** start Document segment **

I have described the link between major elements of the left – but not all elements
of the left -- and radical Islamicists as an “unholy alliance.” I have written
a book about it with that title:Unholy
Alliance: Radical Islam and the Radical Left). Another way of viewing
this database is to see it, in part, as a sequel to Unholy Alliance,
an Internet version of a text I would have written about the left if it could
be written by one man and pressed between the covers of a printable book.
The “alliance” between radical Islam and the left is generally not formal
(though anyone imagining that there are no such alliances is naďve), but
it can be easily identified in the profiles of individuals in the base, like
Michael Moore or Ward Churchill, for that matter. Both regard the Islamic
terrorists fighting America in Iraq as the resistance to an illegitimate
occupation, and both believe the terrorists deserve to prevail. Organizations
that share this view and are represented in this database include CounterPunch.org,
Alex Cockburn’s webzine, the National Lawyers Guild, and leading “peace”
organizations like International ANSWER and Code Pink. And this is just the
tip of an ugly iceberg.
Michael Moore has certainly been celebrated and supported by leading figures
of the Hollywood left and, of course, by leaders of the Democratic Party.

** end Document segment **
** start Supplied information **

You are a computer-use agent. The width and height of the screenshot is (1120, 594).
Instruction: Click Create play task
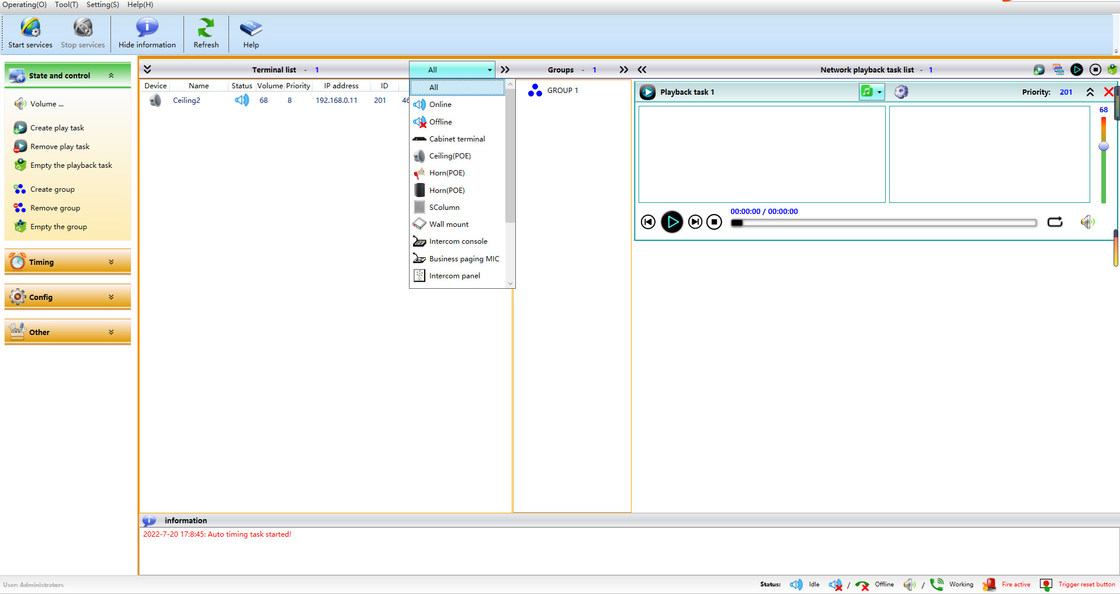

** end Supplied information **

*To do*:
1. Print the excerpt on the left and radical Islam, starting at "I have described" and ending at "a printable book.".
2. Answer these questions on the excerpt about the left and radical Islam:
(a) What is the full title of the book the author wrote?
(b) Which two individuals are given as examples of profiles in the database?
(c) Whose webzine is CounterPunch.org?

*Results in order*:
1.
I have described the link between major elements of the left – but not all elements
of the left -- and radical Islamicists as an “unholy alliance.” I have written
a book about it with that title:Unholy
Alliance: Radical Islam and the Radical Left). Another way of viewing
this database is to see it, in part, as a sequel to Unholy Alliance,
an Internet version of a text I would have written about the left if it could
be written by one man and pressed between the covers of a printable book.

2.
(a) Unholy Alliance: Radical Islam and the Radical Left
(b) Michael Moore and Ward Churchill
(c) Alex Cockburn's